The Internet is for porn, or so say the numbers
A conservative state in the heart of the Bible belt, Mississippi places near the top of yet another nasty little list.
Did you know the Magnolia State ranks third in the nation for online pornography subscriptions per capita?
Utah takes the lead with 5.47 people per 1,000 home broadband users; Alaska follows close behind with 5.03 people and Mississippi trails closely with 4.3.
The Internet can be both a blessing and a curse, and part of the curse in current times is the ready access to massive amounts of porn, with a cost decidedly lower than other porn mediums - only $20-$30 monthly for all you can take.

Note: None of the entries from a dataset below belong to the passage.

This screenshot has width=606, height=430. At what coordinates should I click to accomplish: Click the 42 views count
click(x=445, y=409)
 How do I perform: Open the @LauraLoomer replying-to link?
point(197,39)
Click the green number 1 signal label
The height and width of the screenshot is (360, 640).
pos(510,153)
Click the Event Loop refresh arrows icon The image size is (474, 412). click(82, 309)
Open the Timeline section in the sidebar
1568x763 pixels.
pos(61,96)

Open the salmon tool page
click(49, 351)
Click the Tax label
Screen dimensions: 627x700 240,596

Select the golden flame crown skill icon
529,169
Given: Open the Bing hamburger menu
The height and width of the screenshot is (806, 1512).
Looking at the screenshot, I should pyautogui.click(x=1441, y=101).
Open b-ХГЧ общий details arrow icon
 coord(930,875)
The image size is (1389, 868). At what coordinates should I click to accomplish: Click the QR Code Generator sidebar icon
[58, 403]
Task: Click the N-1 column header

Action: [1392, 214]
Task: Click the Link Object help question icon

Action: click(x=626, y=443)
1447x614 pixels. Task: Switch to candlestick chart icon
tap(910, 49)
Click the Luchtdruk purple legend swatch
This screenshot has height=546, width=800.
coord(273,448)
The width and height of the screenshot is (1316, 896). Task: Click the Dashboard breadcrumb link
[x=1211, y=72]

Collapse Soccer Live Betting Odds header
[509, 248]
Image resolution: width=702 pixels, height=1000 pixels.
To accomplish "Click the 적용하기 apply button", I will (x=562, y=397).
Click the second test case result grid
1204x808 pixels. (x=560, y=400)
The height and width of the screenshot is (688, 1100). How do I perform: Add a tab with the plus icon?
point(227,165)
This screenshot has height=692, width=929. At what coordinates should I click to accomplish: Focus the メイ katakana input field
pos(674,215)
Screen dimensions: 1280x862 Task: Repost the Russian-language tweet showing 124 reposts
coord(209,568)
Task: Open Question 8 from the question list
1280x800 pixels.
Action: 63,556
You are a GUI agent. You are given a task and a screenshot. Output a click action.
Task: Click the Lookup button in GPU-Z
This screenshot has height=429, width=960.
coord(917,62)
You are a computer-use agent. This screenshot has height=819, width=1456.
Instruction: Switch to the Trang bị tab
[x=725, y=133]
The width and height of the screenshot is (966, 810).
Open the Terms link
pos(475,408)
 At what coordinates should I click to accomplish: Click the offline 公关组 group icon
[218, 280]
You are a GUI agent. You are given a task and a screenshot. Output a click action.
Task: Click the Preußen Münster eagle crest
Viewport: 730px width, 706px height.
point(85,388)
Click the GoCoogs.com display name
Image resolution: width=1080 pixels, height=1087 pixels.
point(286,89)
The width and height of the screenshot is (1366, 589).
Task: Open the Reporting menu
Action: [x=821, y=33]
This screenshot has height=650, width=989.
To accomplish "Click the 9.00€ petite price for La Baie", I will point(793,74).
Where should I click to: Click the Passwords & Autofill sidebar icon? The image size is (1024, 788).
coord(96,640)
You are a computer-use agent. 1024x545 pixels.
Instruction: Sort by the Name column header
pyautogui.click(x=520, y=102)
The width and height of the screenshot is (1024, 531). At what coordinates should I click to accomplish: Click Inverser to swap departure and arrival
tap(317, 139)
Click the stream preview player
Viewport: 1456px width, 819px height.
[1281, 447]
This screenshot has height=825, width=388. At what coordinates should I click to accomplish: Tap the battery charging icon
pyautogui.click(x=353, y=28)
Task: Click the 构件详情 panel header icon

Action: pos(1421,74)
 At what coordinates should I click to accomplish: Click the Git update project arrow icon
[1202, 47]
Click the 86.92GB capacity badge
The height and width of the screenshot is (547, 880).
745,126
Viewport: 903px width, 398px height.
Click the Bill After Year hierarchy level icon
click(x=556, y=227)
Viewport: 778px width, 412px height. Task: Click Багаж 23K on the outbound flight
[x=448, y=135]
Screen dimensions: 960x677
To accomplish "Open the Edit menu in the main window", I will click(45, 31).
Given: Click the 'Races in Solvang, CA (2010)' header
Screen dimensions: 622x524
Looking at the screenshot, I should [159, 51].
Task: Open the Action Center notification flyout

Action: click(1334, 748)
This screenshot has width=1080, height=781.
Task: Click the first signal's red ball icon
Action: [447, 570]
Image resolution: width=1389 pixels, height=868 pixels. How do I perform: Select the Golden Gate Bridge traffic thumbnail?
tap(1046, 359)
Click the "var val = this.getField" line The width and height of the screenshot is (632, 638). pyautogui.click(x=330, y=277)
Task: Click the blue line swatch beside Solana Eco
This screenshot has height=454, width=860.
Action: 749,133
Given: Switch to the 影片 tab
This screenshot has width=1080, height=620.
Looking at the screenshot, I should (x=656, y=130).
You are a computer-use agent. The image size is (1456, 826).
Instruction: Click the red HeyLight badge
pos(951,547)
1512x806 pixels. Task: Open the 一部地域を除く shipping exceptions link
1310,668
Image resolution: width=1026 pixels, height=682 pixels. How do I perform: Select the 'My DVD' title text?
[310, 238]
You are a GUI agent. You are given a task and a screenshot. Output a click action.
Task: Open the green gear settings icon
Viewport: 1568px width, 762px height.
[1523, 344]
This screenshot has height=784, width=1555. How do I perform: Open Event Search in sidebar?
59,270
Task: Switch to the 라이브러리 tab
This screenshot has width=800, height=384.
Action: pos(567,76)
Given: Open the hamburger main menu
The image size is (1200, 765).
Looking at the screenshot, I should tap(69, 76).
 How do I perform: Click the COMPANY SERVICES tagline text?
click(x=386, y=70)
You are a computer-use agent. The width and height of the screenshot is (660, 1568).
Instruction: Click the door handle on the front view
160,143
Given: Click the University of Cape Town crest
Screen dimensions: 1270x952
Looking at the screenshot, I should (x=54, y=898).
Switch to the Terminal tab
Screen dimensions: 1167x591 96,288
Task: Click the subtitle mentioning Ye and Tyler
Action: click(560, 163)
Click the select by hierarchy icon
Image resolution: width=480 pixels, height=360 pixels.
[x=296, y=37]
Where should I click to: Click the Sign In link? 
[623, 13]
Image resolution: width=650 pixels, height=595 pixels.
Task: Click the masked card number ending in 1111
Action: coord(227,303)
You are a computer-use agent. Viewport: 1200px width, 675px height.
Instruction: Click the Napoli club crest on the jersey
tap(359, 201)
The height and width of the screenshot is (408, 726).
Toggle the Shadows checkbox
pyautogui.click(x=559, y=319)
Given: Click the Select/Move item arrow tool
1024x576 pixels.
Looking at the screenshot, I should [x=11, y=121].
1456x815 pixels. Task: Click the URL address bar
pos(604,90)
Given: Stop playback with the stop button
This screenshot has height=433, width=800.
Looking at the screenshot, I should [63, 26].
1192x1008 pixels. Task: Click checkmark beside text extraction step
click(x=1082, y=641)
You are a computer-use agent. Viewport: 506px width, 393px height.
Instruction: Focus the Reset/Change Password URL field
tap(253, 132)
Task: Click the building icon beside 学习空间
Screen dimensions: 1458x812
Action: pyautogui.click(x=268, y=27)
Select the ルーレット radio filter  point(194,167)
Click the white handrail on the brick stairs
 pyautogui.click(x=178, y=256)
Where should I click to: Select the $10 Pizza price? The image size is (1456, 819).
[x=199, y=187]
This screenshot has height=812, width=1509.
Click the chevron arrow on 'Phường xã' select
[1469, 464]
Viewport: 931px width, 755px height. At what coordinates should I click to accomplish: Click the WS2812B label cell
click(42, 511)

A study entitled, "Red Light States: Who Buys Online Entertainment?" conducted by Harvard Business School professor Benjamin Edelman, found that residents in smaller towns are more likely to be reluctant when considering going porn shopping in local stores. Small-town denizens are more easily to be identified by their peers.
He said, "People probably turn to the Internet because of the anonymity."
The Red Light study revealed that in 2006 the online adult entertainment revenue was $2.8 billion, exceeding the spending at adult clubs. Adult videos topped that with $12.8 billion, but video profits are steadily on the fall while Internet revenue is on the rise.
It's no secret that even the religious community is struggling with porn.
Edelman said, "In the 27 states where 'defense of marriage' laws have been adopted, (making same-sex marriages unconstitutional) subscriptions are more prevalent than the other states.
Bob Peters, president of Morality in Media, said, "Religious people would be far less inclined to do anything that will identify them, so they might be more likely to turn to the internet."
Religious persons subscribing to porn sites spend just as much time looking at pornography as they do praising the Lord, the Red Light study found.
The truth is, porn takes up a lot of Mississippians' time.
Studies show pornography is most downloaded during banker's hours, with each visit lasting 11.6 minutes on average, and the common user visiting sites at least seven times a month.
It is estimated that businesses lose 90 minutes a day because of Internet pornography, and that two-thirds of adolescents have looked at pornography while doing homework. One-third of them make a habit of it.
Besides wasting all this time during the workday, those addicted to Internet porn lose time with their loved ones, often leading to relationships tattered and intimacy gone.
Isn't it time that we start educating our public about a problem we have known about forever, but is now so easily swept under the carpet via the Internet's anonyminity?